A defesa desses demitidos argumentou, dentre outras coisas, que esses trabalhadores, muitos com mais de 20 anos de serviço no transporte coletivo, forma submetidos a uma bateria de exames, incluindo ressonância magnética, que reprovaria a maioria dos trabalhadores em atividades em qualquer ramo de trabalho. Destacou também que esses demitidos serão rejeitados pelo mercado de trabalho em geral, já que estão sendo taxados todos de inaptos.

Ressaltou, ainda, que em documento firmado perante o Ministério Público do Trabalho (MPT), o Consórcio SIM havia se comprometido a contratar todos os trabalhadores do antigo sistema, desde que estivessem aptos ou "caso seja detectado que o trabalhador apresenta alguma patologia no exame admissional, o trabalhador será contratado desde que considerado apto, mas será ressalvado tal fato pelo médico". Ou seja, a empresaria estaria resguardada por essa ressalva.

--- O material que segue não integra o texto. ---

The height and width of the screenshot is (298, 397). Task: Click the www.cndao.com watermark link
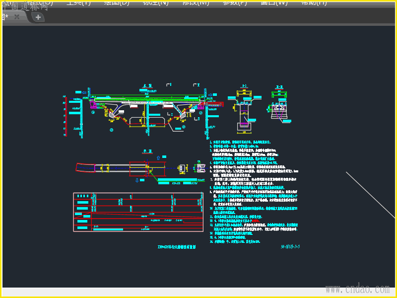pos(356,289)
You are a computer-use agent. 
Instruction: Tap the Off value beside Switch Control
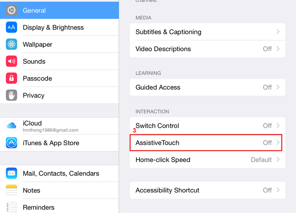click(x=267, y=126)
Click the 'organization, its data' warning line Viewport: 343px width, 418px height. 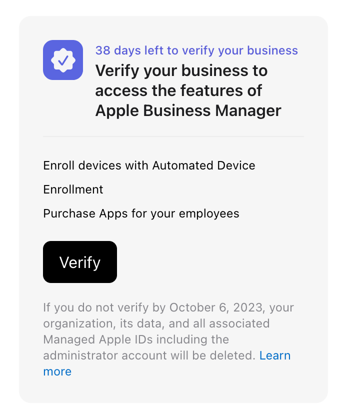coord(104,324)
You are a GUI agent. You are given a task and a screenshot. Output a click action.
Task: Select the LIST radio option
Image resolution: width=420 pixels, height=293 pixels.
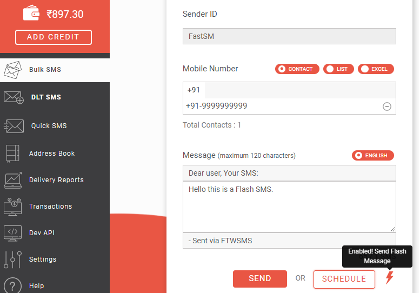(338, 69)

A situação desses trabalhador se tornou mais dramática após a decisão do TRT, pois o Consórcio SIM rejeita contratá-los, o mercado vai rejeitá-los pois é publica e notória essa situação de inaptidão; por outro lado, a perícia do INSS se recusa a conceder qualquer benefício previdenciário por considerá-los aptos para o trabalho. Ou seja, eles estão simplesmente impossibilitados de buscarem dignamente através do trabalho o sustento de suas famílias.

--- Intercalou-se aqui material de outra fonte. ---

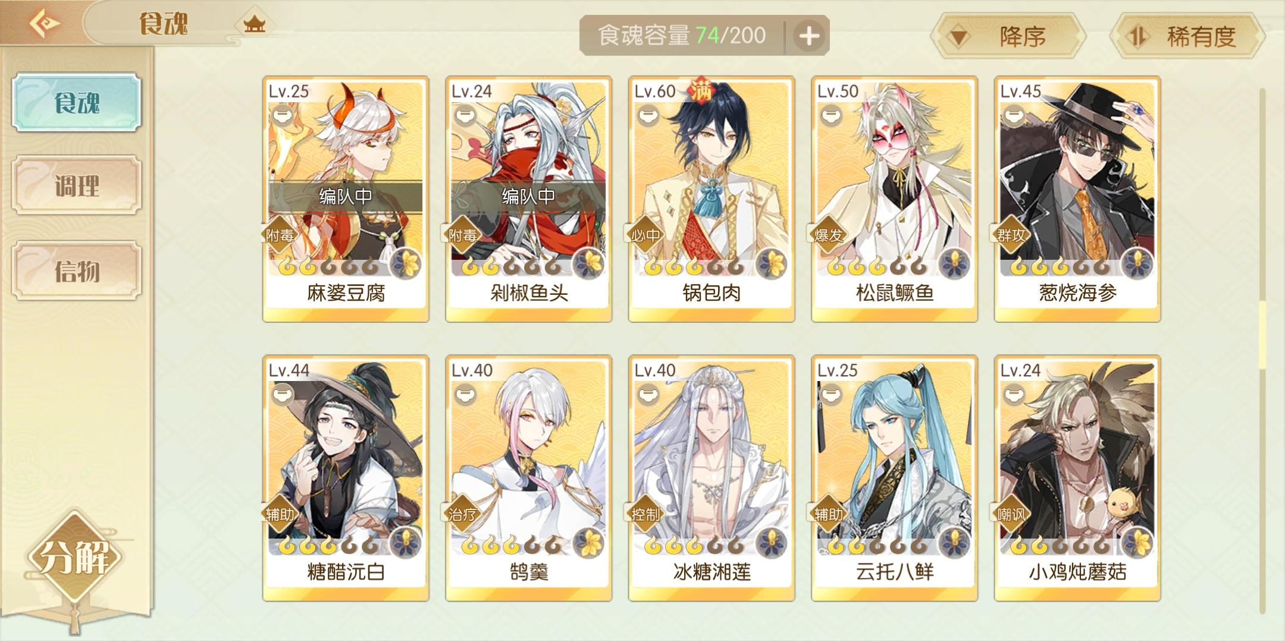
Task: Select the 松鼠鳜鱼 character card
Action: click(x=894, y=199)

Shockenes, uma das lideranças dos demitidos garante que os trabalhadores não desistirão de lutar por suas readmissões, pois todos estavam trabalhando normalmente até prefeitura quebrar o contrato com as antigas empresas e não exigir a contratação pelo atual Consórcio emergencial. Umas das estratégias desses trabalhadores será conseguir compromisso dos candidatos à prefeito para que as novas empresas que assumirão de forma definitiva o transporte coletivo sejam obrigadas contratarem todos que já estavam efetivamente trabalhando nas empresas Três Marias Rio Madeira.